As we piled into the skiff, and anxiously awaited our chariots departure to our small taste of ‘civilization’, we encountered a brief moment of technical difficulties.  The motor wouldn’t release from the upright position, and when it finally did, it wasn’t exactly eager to run. We didn’t mind though, we sat patiently, daydreaming of the luxuries that awaited us.

Click the link for a video capturing our happy faces, the exchanges of amused grins, and our arrival on the Tiglax.

Technical Difficulties on the Skiff

Bird bones in the lab at Buffalo

Author: C. Funk | University at Buffalo | October 9, 2014

We’re working here in the Rat Islands research lab at University at Buffalo. It’s a Thursday afternoon – outside it’s windy and sunny, a perfect fall day. In here the lights are shining brightly on Ariel, Bobbi, and me. Bobbi is cataloging bone tools and I’ll talk to her about that a bit next week.

Ariel sorting bird bones.Today I’m interested in what Ariel is doing.

Ariel is a second year graduate student here in the department. She is planning to specialize in monumentality and colonialism in Europe for her dissertation research. She happens to have a skill set in bird osteology and that’s why she’s here with us.

“What are you doing over there?” I ask her. She rolls her eyes at me a little bit because I can clearly see what she is doing, “sorting a sample bag of bird bones into elements,” she says. After a moment she says, “I think this is just one bird, part of the thoracic area and the wings. The vertebrae are articulating and the tarsometatarsi are paired.” We do a quick check in the bird book and it seems to be a small cormorant. Our comparative osteological collection will arrive from the Burke Museum in Seattle next week. We’ll identify the bird then.

Ariel with a mostly intact bird skeleton.Bobbi and Ariel and I are talking about excavation sampling strategies and their impacts on which elements were collected and on the patterns of bone presence we’ll use to talk about Aleut resource exploitation, processing, and discard strategies. Ariel says that she thinks she is seeing more humerii and ulnae in general – those are the bones in the bird wing. But some samples have a higher concentration of leg elements. “Mostly,” Ariel looks up at me from her study of the bones on the table, “mostly we seem to have more wings than butts.” Bobbi looks interested at this. “Maybe they were making a lot of bird butt hats. In the field, Debbie said Aleuts made duck butt hats for babies. They cut the legs off and sewed the thighs so the feathered legs stuck up like feathery little ears.” We talk about wearing bird butt hats for a bit before we settle back into work.
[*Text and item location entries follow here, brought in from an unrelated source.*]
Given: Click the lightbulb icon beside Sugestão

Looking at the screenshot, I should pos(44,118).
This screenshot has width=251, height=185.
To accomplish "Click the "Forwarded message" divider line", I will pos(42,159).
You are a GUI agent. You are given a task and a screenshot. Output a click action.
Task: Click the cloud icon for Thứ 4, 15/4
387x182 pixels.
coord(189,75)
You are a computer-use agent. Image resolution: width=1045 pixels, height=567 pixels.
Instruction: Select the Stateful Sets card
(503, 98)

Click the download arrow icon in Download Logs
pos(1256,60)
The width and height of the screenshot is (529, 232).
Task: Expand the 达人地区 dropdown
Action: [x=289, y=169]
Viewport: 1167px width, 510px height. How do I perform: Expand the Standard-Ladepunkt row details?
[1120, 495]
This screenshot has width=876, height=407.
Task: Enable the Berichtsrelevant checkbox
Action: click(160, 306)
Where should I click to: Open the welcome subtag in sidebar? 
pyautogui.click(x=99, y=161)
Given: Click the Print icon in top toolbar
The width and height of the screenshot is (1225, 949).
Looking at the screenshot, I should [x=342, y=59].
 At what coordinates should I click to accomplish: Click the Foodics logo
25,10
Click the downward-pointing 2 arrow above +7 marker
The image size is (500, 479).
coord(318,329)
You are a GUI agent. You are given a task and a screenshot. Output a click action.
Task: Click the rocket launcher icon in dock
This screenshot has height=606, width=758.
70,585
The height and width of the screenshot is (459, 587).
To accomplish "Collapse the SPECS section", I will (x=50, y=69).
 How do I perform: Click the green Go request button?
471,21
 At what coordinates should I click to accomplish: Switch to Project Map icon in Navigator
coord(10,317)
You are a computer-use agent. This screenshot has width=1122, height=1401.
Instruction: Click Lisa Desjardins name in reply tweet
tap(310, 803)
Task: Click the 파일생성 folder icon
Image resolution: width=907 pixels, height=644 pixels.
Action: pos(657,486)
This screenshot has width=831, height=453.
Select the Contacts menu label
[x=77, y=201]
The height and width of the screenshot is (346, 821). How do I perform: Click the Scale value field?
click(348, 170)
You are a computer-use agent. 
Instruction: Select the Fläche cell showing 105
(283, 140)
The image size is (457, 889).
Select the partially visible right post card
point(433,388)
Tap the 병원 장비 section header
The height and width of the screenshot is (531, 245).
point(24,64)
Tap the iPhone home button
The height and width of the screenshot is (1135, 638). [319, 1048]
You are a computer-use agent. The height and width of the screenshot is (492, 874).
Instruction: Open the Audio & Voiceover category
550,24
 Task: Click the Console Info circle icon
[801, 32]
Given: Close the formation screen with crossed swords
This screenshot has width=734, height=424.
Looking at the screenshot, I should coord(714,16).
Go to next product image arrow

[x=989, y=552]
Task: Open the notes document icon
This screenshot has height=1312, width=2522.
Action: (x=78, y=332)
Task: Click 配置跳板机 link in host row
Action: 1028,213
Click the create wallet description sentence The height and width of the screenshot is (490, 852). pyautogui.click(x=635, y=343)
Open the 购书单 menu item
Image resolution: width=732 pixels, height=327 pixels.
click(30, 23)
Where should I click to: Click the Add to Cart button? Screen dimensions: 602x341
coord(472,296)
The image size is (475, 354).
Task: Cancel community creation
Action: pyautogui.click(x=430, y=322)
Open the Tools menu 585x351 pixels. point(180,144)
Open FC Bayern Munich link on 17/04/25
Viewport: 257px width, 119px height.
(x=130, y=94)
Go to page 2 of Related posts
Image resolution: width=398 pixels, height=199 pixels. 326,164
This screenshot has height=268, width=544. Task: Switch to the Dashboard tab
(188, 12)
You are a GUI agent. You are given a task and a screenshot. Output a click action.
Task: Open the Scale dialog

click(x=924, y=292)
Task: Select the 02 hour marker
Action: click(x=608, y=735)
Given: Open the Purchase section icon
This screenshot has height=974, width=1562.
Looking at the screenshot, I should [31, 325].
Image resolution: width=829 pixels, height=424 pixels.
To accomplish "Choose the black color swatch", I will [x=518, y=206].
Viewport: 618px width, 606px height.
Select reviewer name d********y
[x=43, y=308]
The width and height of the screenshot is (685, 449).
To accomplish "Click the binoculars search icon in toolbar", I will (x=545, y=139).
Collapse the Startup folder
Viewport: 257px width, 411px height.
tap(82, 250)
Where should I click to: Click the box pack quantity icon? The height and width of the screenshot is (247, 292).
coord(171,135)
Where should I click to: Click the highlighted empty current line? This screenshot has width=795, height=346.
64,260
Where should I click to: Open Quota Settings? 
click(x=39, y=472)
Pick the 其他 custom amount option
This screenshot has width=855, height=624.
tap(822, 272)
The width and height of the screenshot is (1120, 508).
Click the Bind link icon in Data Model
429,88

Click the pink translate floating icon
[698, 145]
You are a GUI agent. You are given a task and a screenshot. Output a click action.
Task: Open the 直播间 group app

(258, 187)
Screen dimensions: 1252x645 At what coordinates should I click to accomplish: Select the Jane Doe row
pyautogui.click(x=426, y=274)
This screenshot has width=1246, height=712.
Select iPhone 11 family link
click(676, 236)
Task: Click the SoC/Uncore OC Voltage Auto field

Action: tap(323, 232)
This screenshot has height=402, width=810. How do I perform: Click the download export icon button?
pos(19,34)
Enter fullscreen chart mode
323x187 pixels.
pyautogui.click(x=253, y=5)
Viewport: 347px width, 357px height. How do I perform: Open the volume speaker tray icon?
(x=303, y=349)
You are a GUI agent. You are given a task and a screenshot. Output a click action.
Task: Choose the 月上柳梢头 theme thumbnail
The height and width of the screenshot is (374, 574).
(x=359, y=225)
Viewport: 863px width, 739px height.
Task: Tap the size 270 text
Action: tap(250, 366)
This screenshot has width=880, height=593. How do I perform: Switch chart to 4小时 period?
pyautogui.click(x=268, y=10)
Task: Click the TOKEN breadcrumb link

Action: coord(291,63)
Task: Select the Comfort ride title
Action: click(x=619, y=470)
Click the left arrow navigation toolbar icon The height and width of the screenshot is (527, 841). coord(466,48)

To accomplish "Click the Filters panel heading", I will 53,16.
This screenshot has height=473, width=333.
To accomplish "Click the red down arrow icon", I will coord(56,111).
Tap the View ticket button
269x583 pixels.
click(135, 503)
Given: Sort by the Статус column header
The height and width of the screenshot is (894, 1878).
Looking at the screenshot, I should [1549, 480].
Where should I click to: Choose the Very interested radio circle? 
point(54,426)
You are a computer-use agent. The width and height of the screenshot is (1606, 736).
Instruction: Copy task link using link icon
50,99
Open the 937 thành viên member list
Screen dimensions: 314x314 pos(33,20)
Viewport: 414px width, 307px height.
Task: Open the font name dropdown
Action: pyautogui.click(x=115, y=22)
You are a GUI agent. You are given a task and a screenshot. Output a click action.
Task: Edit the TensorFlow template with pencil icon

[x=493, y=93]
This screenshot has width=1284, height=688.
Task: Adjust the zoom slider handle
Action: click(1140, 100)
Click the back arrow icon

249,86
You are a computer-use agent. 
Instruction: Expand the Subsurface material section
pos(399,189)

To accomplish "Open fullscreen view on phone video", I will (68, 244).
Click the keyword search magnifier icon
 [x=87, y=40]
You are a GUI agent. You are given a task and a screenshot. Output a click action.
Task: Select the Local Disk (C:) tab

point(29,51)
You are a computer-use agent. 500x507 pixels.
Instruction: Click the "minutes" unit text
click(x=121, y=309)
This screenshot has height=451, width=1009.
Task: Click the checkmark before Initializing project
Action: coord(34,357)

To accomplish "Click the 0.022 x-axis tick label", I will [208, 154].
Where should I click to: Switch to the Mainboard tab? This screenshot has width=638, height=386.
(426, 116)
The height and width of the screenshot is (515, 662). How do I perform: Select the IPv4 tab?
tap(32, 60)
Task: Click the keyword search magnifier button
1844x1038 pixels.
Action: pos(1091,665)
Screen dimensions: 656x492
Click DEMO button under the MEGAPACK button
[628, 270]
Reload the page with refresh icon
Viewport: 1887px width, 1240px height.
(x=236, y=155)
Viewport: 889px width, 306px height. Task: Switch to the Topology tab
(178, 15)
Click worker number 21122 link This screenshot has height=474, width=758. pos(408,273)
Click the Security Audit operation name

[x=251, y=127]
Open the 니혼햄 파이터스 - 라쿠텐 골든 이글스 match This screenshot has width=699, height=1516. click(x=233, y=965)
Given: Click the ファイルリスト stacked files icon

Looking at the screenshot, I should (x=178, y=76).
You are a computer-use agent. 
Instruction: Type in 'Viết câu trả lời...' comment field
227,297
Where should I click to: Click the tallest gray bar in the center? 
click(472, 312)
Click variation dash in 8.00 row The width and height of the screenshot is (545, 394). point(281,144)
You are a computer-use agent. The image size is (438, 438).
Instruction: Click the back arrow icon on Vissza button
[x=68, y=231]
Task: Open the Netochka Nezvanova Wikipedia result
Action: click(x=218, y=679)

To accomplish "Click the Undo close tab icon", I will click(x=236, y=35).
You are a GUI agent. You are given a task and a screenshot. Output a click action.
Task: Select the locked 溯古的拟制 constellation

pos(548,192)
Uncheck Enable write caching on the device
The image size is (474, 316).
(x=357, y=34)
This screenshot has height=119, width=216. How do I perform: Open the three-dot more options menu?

I ask Ariel if she has worked with birds at other sites. She has. She worked on the Pompeii Archaeological Research Project: Porta Stabia. But she worked with flotation samples there, so the specimens were small and fragmented. She says that the Rats materials are larger, that there are more whole elements, and that the preservation of this collection is excellent.

“Why birds?” I ask Ariel. “Because another researcher asked me what I’d like to look at. I picked birds because I don’t want to do fish and it turns out birds aren’t studied often. People think they are difficult but they are actually easy to identify to family. There’s a lot of room for research.”

Ariel and Bobbi working.I’ve stopped bothering Bobbi and Ariel and they are working away. I can hear the bones shuffling around on the table in front of Ariel, and the keyboard clattering while Bobbi enters artifact catalog data on the lab computer.